• Exercise goal
Convert the lines below into a JSON list of strings, one string for each line, and leave out any blank lines.

• Data records

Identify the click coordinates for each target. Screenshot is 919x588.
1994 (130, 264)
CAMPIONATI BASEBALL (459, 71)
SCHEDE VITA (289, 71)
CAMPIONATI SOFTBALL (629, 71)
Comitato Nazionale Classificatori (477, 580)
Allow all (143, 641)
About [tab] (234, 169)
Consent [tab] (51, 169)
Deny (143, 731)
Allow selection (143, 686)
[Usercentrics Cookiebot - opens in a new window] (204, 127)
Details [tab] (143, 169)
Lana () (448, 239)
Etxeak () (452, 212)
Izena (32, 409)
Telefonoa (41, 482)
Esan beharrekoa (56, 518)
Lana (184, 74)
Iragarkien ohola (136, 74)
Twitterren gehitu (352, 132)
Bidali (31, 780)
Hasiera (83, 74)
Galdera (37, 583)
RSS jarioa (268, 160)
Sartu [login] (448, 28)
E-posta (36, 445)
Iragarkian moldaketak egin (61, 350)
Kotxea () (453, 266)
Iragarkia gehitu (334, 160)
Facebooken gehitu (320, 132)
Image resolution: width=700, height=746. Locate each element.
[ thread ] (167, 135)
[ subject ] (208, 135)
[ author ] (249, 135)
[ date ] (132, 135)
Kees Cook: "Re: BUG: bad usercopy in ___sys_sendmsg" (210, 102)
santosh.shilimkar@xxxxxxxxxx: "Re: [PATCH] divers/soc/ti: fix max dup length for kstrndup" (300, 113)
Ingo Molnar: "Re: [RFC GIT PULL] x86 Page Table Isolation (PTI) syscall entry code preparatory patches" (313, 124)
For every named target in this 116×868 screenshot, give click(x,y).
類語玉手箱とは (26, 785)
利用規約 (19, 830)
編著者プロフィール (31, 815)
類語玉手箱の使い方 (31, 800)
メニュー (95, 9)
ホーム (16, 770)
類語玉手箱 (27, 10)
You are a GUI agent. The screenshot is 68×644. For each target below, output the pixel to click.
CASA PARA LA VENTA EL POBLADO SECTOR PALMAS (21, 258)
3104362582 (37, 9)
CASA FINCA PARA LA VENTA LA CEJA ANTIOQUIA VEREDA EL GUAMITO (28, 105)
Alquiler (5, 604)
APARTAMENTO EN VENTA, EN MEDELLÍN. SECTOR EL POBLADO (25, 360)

• Solution for this exercise
[
  "Identify the click coordinates for each target. Screenshot is 919x588.",
  "1994 (130, 264)",
  "CAMPIONATI BASEBALL (459, 71)",
  "SCHEDE VITA (289, 71)",
  "CAMPIONATI SOFTBALL (629, 71)",
  "Comitato Nazionale Classificatori (477, 580)",
  "Allow all (143, 641)",
  "About [tab] (234, 169)",
  "Consent [tab] (51, 169)",
  "Deny (143, 731)",
  "Allow selection (143, 686)",
  "[Usercentrics Cookiebot - opens in a new window] (204, 127)",
  "Details [tab] (143, 169)",
  "Lana () (448, 239)",
  "Etxeak () (452, 212)",
  "Izena (32, 409)",
  "Telefonoa (41, 482)",
  "Esan beharrekoa (56, 518)",
  "Lana (184, 74)",
  "Iragarkien ohola (136, 74)",
  "Twitterren gehitu (352, 132)",
  "Bidali (31, 780)",
  "Hasiera (83, 74)",
  "Galdera (37, 583)",
  "RSS jarioa (268, 160)",
  "Sartu [login] (448, 28)",
  "E-posta (36, 445)",
  "Iragarkian moldaketak egin (61, 350)",
  "Kotxea () (453, 266)",
  "Iragarkia gehitu (334, 160)",
  "Facebooken gehitu (320, 132)",
  "Image resolution: width=700, height=746. Locate each element.",
  "[ thread ] (167, 135)",
  "[ subject ] (208, 135)",
  "[ author ] (249, 135)",
  "[ date ] (132, 135)",
  "Kees Cook: \"Re: BUG: bad usercopy in ___sys_sendmsg\" (210, 102)",
  "santosh.shilimkar@xxxxxxxxxx: \"Re: [PATCH] divers/soc/ti: fix max dup length for kstrndup\" (300, 113)",
  "Ingo Molnar: \"Re: [RFC GIT PULL] x86 Page Table Isolation (PTI) syscall entry code preparatory patches\" (313, 124)",
  "For every named target in this 116×868 screenshot, give click(x,y).",
  "類語玉手箱とは (26, 785)",
  "利用規約 (19, 830)",
  "編著者プロフィール (31, 815)",
  "類語玉手箱の使い方 (31, 800)",
  "メニュー (95, 9)",
  "ホーム (16, 770)",
  "類語玉手箱 (27, 10)",
  "You are a GUI agent. The screenshot is 68×644. For each target below, output the pixel to click.",
  "CASA PARA LA VENTA EL POBLADO SECTOR PALMAS (21, 258)",
  "3104362582 (37, 9)",
  "CASA FINCA PARA LA VENTA LA CEJA ANTIOQUIA VEREDA EL GUAMITO (28, 105)",
  "Alquiler (5, 604)",
  "APARTAMENTO EN VENTA, EN MEDELLÍN. SECTOR EL POBLADO (25, 360)"
]